Canon Powershot A630
gestoßen. 

Wollte jetzt fragen ob es Sinn macht die 640er zu nehmen oder ob es eher keinen Sinn hat. Denn laut dem Artikel kann man mit so kleinen Sensoren nicht unbegrenzt hohe Auflösungen (mit guter Qualität bzw konstant steigender Qualität) erzielen. Hab die Berechnung mit dem 1/9 von den Bildpunkten nicht so ganz verstanden, sry.
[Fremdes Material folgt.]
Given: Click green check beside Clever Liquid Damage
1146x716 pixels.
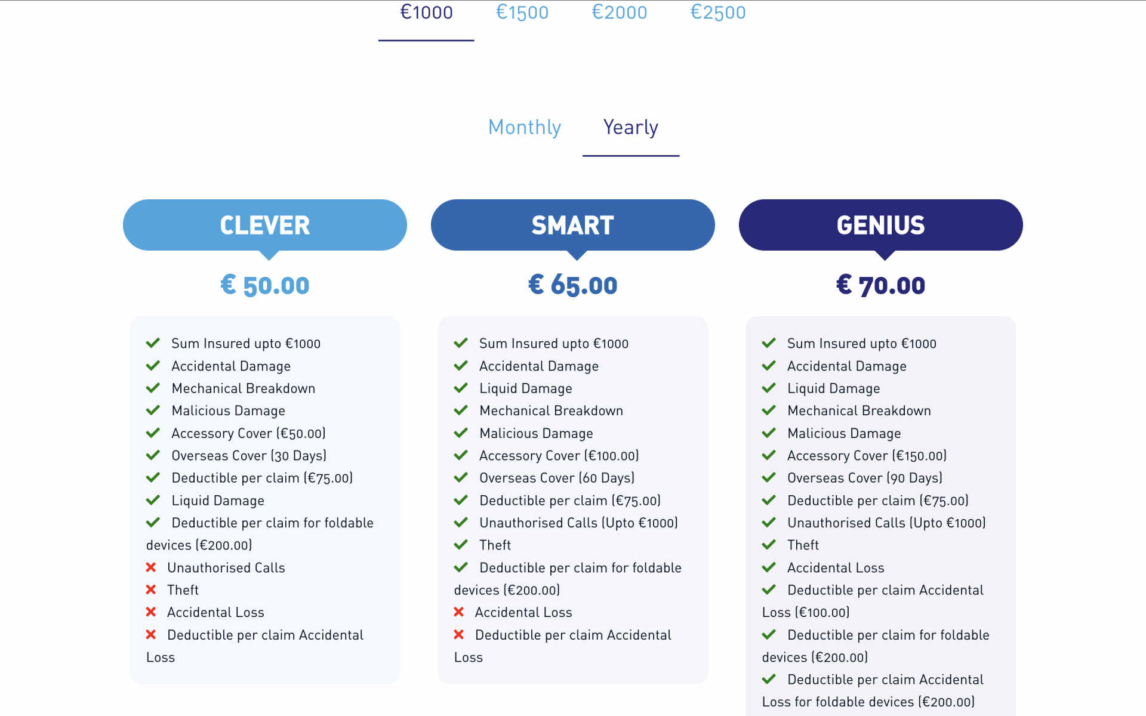Looking at the screenshot, I should point(153,500).
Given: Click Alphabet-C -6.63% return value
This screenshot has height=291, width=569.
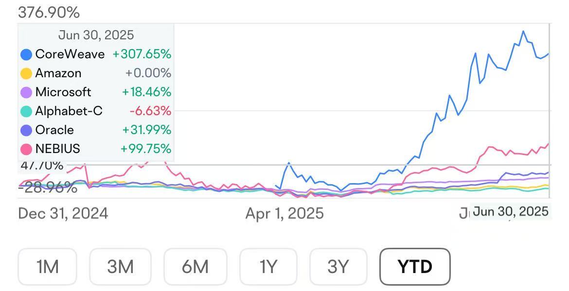Looking at the screenshot, I should 150,111.

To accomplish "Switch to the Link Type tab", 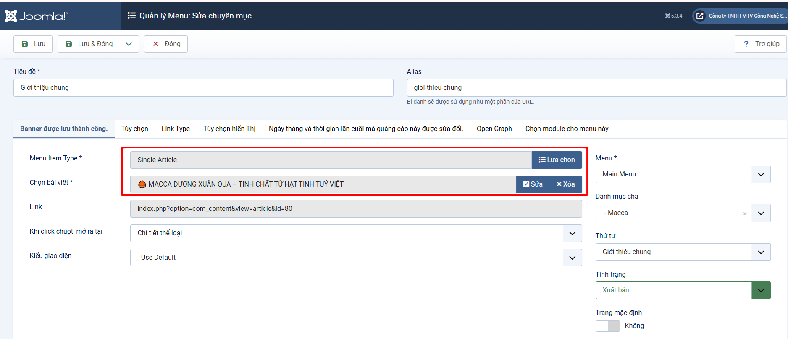I will click(x=176, y=129).
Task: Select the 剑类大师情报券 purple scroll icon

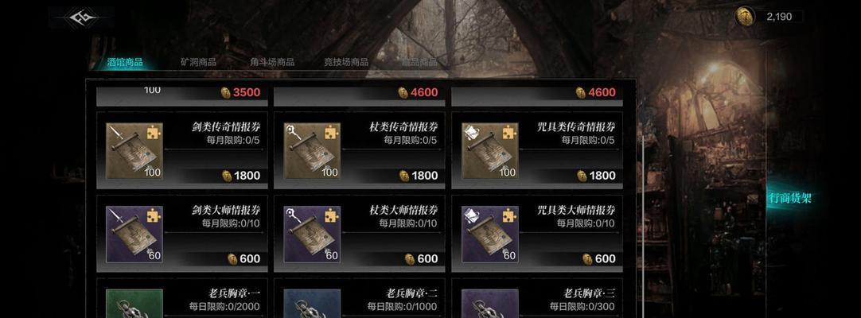Action: pyautogui.click(x=134, y=234)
Wie ich das gesehen habe gibt es bei den Kameras keinen Unter schied, bis auf den Speicher und die Auflösung (8 bzw 10 Megapixel) und die bilderrate (1,8 bzw 1,5 fps)
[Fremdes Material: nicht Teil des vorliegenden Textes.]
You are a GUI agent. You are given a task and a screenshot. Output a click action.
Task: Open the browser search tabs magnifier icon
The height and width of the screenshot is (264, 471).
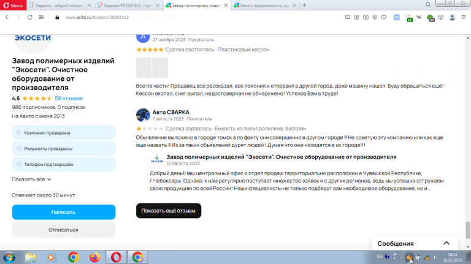coord(428,5)

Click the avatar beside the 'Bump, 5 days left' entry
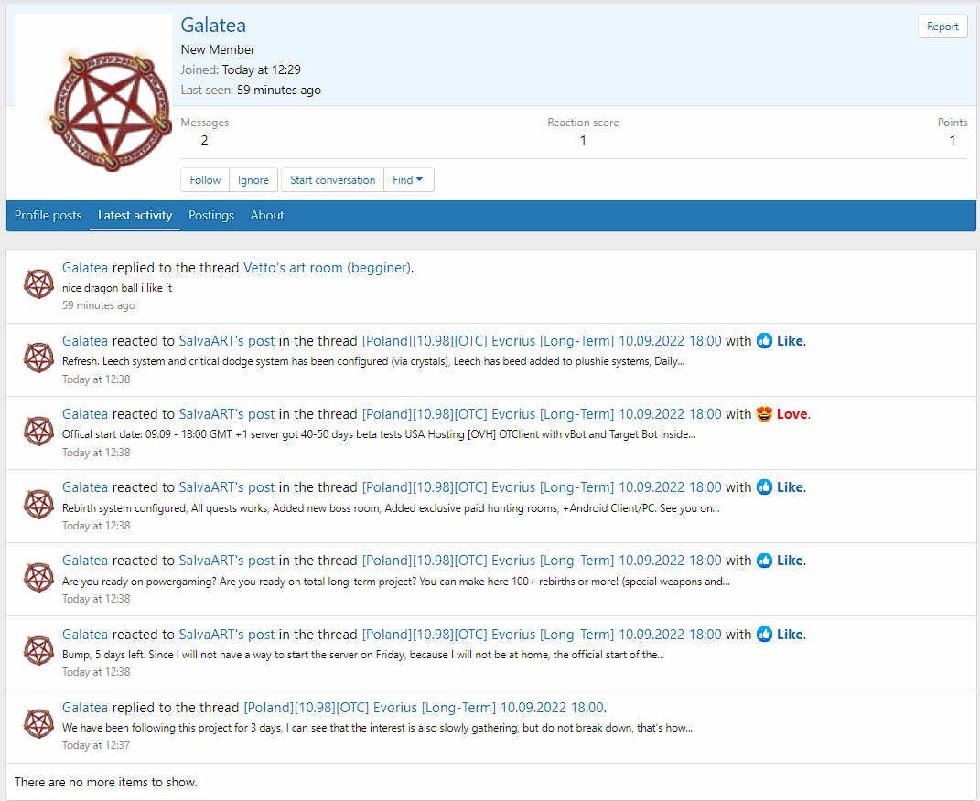38,650
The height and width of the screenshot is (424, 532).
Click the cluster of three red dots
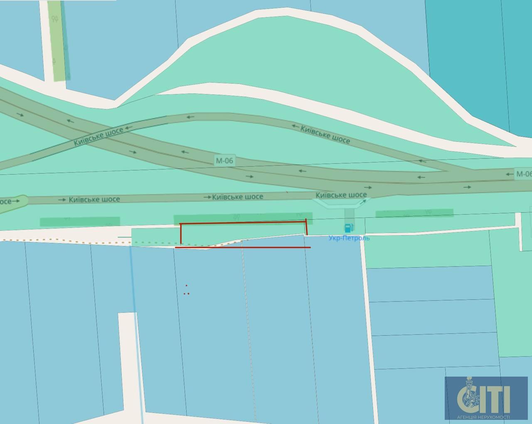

Hoffe mir kann da jemand weiterhelfen bzw nen tipp geben (oder zu nem ähnlichen Gerät raten  )

Wiederum Danke im Voraus
Mfg Christoph


----------



## Beppone (23. Mai 2007)

Hallo Christoph,

bei den beiden Canons (A640 / 630) kann ich mir vorstellen, daß du mehr Vergnügen haben wirst als mit den zuerst vorgeschlagenen Sonys.

Die 1/1,8"-Sensoren liefern gute Bilder, auch sind günstige Allerwelts-Speicherkarten und Akkus  verwendbar. Ein echtes Gimmick ist das schwenk/drehbare Display, damit geht so mancher Schuß, der anders gar nicht machbar wäre. Mit 115.000 Bildpunkten zeichnet das Display allerdings nicht wirklich detailliert.
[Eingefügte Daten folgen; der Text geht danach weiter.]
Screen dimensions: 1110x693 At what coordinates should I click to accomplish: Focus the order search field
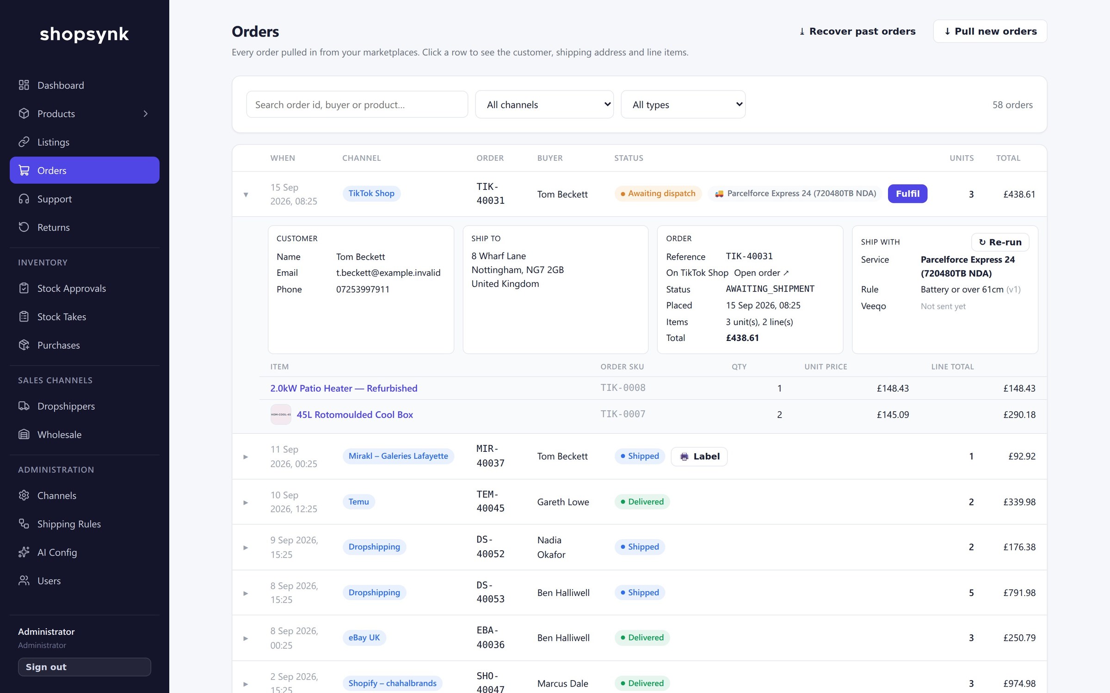click(357, 104)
Vom Spaß/Bildqualitäts/Preisverhältnis her sicher eine gute Wahl.

Wenn dir die Bildquali allein wichtig ist, solltest du dir mal die Fuji Finepix f40 ansehen. Deren 1/1,6" Sensor ist anders konstruiert als die üblichen "Bayer-Sensoren" und liefert bei höheren ISOs unter Kompaktkameras ungeschlagene Ergebnisse. Schon der Vorgänger (f30 mit 6MP) konnte das, siehe Vergleichsbilder hier. Spätestens ab ISO 400 liefert schon die Fuji f30 mit "nur" 6MP bessere Bilder als die 10MP Canon. Das gilt erst recht für die f40, die einen 8MP-Sensor nutzt.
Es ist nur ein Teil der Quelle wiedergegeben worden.